Brief 1:
Answer these questions from the performance testing guide below:
(a) How does the guide describe hey?
(b) Which command does it give for installing hey on Debian/Ubuntu?
(c) What should tests be run against first to establish baseline latency and throughput?

Document:
>> start

Skip to content

Performance Testing

Use this guide to benchmark MCP Gateway under load, validate performance improvements, and identify bottlenecks before production deployment. For an overview of the high-performance architecture and Rust-powered components that drive MCP Gateway's performance, see the Performance Architecture Diagram.


⚙️ Tooling: hey

hey is a CLI-based HTTP load generator. Install it with:

brew install hey            # macOS
sudo apt install hey        # Debian/Ubuntu
go install github.com/rakyll/hey@latest  # From source

🎯 Establishing a Baseline

Before benchmarking the full MCP Gateway stack, run tests against the MCP server directly (if applicable) to establish baseline latency and throughput. This helps isolate issues related to gateway overhead, authentication, or network I/O.

If your backend service exposes a direct HTTP interface or gRPC gateway, target it with hey using the same payload and concurrency settings.

>> end

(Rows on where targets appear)
>> start

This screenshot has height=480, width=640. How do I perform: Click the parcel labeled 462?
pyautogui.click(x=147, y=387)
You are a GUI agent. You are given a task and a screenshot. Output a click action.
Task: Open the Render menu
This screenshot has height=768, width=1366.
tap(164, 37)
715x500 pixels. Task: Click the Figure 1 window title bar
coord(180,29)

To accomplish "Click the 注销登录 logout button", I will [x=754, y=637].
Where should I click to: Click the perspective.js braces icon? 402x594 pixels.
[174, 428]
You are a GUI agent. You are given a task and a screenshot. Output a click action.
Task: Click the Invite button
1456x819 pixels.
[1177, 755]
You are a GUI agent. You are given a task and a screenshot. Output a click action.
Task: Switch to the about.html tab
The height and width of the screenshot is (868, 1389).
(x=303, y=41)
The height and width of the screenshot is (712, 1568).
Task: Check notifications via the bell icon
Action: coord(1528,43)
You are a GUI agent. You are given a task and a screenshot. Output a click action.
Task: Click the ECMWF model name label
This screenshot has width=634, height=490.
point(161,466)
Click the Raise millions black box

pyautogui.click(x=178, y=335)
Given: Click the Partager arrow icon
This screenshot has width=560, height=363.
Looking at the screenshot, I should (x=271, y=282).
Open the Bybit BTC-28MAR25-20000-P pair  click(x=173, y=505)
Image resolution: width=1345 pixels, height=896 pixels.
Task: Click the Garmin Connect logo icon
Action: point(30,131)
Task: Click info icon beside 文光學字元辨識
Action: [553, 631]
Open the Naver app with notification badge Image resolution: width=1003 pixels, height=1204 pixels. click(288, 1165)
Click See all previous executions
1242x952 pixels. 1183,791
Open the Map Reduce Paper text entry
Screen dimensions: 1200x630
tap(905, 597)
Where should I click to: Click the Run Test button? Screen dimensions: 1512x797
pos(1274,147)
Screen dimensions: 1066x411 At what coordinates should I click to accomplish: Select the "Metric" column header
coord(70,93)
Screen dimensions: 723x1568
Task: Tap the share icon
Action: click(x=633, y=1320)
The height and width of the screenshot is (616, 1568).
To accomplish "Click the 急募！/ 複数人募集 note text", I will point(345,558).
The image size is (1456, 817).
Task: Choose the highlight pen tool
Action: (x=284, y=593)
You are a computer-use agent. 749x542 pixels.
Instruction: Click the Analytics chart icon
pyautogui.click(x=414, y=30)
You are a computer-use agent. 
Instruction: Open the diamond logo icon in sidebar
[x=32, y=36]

>> end

Brief 2:
Can you retype the records, starting with the line containing "Screen dimensions: 1066x411" and continuing through the last line of the records?

Worked solution 1:
(a) A CLI-based HTTP load generator.
(b) sudo apt install hey
(c) The MCP server directly (if applicable), before benchmarking the full MCP Gateway stack.

Worked solution 2:
Screen dimensions: 1066x411 At what coordinates should I click to accomplish: Select the "Metric" column header
coord(70,93)
Screen dimensions: 723x1568
Task: Tap the share icon
Action: click(x=633, y=1320)
The height and width of the screenshot is (616, 1568).
To accomplish "Click the 急募！/ 複数人募集 note text", I will point(345,558).
The image size is (1456, 817).
Task: Choose the highlight pen tool
Action: (x=284, y=593)
You are a computer-use agent. 749x542 pixels.
Instruction: Click the Analytics chart icon
pyautogui.click(x=414, y=30)
You are a computer-use agent. 
Instruction: Open the diamond logo icon in sidebar
[x=32, y=36]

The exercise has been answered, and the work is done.